1. I am part of that weird generation that had a cell phone while still in Middle School but also still remembers stopping people in the street to ask for the time. And while these days, most people in Paris (like in the rest of the world) don’t need to ask – after all, we all have our phones permanently stapled to our hands – if you just look up in Paris, it’s pretty easy to tell the time even without a phone.
Here’s one great example: the clock face on the front of the Musée d’Orsay, formerly the Orsay train station. It competes for the status of best-known clock in Paris with only one other.
2. The clock face on the Gare de Lyon train station is perhaps the most famous in Paris; it’s the tallest in the world, aside from Big Ben, at 67 meters in height. It stopped after a 1999 storm and was only put back in working order in 2005; since then, it is synchronized, not by its old-fashioned mechanism dating to the late 19th century, but by radio transmission from France Inter.

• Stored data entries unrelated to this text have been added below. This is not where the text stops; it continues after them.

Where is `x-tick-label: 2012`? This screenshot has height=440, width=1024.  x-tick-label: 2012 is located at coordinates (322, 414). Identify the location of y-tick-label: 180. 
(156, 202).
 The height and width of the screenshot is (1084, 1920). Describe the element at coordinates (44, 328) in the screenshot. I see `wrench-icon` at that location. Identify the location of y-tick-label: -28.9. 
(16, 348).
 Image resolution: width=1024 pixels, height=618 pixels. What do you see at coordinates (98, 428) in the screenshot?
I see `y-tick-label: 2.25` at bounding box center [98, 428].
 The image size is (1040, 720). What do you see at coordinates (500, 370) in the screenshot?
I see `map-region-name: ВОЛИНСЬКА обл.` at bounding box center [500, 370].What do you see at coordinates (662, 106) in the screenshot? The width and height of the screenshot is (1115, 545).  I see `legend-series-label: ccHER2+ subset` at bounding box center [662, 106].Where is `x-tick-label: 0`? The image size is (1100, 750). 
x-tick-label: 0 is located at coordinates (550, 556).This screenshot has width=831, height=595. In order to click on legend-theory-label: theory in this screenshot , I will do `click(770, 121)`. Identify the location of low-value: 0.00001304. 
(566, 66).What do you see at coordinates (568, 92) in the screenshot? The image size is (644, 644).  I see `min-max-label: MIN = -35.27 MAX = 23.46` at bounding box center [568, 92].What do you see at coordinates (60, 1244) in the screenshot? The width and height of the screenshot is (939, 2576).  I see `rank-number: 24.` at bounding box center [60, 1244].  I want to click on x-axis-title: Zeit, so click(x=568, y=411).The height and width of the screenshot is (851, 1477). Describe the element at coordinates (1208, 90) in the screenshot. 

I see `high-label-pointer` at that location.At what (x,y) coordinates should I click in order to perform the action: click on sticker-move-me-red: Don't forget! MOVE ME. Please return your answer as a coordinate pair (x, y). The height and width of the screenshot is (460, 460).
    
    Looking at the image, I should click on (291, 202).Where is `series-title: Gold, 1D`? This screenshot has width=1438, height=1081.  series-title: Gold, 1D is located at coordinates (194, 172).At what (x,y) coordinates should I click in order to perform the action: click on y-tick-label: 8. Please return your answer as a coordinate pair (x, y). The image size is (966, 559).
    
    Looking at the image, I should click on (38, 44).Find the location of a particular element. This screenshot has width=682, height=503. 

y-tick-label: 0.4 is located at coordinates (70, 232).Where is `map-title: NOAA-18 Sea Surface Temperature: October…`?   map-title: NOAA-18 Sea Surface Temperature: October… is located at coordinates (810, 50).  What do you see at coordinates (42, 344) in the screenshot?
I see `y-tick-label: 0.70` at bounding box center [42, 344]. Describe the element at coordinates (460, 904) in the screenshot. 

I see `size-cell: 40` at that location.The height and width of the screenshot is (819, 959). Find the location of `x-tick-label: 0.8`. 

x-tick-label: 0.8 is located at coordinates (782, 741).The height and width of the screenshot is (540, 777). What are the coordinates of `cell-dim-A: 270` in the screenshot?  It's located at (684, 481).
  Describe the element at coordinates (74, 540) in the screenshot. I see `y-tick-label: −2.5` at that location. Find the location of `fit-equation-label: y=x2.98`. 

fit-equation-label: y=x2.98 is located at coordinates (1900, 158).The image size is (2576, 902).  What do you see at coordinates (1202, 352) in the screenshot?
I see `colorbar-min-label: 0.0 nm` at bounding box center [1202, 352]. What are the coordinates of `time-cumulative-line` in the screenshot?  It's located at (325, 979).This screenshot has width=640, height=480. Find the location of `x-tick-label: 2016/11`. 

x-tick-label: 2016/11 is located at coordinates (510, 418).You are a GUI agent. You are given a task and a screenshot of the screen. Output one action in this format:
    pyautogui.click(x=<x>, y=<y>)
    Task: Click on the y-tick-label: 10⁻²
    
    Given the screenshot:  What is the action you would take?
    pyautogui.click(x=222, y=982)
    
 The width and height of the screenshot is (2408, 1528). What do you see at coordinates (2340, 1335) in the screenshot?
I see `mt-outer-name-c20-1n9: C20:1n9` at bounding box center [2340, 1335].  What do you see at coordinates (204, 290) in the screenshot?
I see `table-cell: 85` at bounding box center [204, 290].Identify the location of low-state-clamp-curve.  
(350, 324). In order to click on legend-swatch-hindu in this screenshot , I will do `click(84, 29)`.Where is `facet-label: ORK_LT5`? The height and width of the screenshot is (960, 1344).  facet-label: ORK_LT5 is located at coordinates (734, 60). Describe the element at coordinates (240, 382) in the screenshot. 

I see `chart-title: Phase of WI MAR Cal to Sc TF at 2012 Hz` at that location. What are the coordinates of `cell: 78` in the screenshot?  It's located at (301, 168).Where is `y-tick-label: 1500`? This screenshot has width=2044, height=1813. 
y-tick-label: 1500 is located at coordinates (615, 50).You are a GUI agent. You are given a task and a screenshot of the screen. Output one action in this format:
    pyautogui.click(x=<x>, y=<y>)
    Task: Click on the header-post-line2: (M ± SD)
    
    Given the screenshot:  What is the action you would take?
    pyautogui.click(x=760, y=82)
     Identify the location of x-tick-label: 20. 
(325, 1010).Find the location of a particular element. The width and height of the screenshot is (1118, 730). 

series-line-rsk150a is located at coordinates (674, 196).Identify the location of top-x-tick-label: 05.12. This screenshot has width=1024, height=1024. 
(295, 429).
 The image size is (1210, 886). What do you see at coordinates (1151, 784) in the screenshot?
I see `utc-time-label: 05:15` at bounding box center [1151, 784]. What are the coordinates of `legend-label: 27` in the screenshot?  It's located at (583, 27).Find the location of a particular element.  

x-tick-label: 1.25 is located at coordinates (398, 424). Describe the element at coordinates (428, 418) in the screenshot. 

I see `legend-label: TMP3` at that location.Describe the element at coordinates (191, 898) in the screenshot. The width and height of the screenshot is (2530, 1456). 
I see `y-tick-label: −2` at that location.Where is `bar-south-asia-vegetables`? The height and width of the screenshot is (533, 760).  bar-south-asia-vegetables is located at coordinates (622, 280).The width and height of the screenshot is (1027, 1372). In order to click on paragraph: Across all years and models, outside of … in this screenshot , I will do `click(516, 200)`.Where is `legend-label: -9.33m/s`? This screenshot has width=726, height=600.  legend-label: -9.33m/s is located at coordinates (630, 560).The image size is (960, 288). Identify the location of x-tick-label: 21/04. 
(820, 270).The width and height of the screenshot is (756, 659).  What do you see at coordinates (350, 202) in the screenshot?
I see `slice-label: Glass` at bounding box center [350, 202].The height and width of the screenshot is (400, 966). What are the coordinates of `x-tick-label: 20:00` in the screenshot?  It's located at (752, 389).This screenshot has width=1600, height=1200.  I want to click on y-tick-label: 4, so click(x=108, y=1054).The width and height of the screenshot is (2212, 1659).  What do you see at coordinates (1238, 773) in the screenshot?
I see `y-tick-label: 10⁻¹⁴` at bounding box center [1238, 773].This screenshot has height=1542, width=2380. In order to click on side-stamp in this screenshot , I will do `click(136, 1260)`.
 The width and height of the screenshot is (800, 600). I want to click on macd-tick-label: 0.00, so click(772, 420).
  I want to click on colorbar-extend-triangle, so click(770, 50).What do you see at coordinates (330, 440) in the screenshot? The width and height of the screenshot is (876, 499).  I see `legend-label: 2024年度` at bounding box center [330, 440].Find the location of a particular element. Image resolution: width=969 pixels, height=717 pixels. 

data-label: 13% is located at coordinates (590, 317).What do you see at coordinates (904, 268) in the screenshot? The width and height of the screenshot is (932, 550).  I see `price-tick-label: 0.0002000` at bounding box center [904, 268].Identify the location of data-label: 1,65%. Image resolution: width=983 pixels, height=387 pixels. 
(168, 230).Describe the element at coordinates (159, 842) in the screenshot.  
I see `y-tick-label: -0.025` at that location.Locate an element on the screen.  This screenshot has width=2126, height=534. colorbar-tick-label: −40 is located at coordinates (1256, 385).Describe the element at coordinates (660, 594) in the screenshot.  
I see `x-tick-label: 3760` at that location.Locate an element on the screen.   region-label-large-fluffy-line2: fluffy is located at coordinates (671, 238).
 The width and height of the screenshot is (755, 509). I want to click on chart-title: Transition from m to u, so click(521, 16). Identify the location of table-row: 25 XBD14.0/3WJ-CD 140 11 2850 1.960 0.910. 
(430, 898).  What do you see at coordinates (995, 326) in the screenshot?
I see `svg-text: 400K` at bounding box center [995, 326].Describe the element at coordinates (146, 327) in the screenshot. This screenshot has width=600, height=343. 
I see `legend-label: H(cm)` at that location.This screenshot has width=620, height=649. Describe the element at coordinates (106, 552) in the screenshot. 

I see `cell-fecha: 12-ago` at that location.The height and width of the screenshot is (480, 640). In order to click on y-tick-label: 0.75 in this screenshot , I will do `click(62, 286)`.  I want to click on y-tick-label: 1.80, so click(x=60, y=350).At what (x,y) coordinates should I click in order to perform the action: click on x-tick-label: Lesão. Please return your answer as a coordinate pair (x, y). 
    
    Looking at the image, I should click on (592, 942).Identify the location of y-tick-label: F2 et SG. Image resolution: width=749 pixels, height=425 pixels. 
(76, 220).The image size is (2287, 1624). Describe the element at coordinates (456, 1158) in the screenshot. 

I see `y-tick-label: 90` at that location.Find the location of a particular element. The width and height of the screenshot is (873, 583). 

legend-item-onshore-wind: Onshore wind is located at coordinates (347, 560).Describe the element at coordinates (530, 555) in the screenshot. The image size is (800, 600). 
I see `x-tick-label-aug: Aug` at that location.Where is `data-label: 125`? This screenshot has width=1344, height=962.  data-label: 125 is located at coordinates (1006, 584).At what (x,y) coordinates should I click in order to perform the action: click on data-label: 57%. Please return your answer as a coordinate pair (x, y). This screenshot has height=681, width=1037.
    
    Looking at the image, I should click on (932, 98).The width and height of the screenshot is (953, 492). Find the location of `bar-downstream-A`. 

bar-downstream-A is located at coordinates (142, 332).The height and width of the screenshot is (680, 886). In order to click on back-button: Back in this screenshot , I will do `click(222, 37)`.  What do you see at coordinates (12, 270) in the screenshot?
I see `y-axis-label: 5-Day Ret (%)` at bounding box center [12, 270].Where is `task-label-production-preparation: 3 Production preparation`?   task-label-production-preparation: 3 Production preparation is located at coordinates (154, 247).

3. You don’t have to go to a train station for a glimpse of a beautiful clock; this clock face is on the façade of the Institut de France. Visible from the Louvre and the famous Pont des Arts, the building is home to the Académie Française, which has been tasked since 1687 with the production of an official dictionary of the French language. It’s still going.
4. The ornate Eglise de la Trinité is relatively modern by Parisian standards: built in 1867, the imposing church boasts a beautiful bell tower inscribed with a portion of the appropriately time-adjacent psalm 62: Deus meus, ad te de luce vigilo, which means “My God, to thee do I watch at break of day.”
5. Paris’ covered passages also boast some pretty beautiful clocks, like this one in the Passage des Panoramas.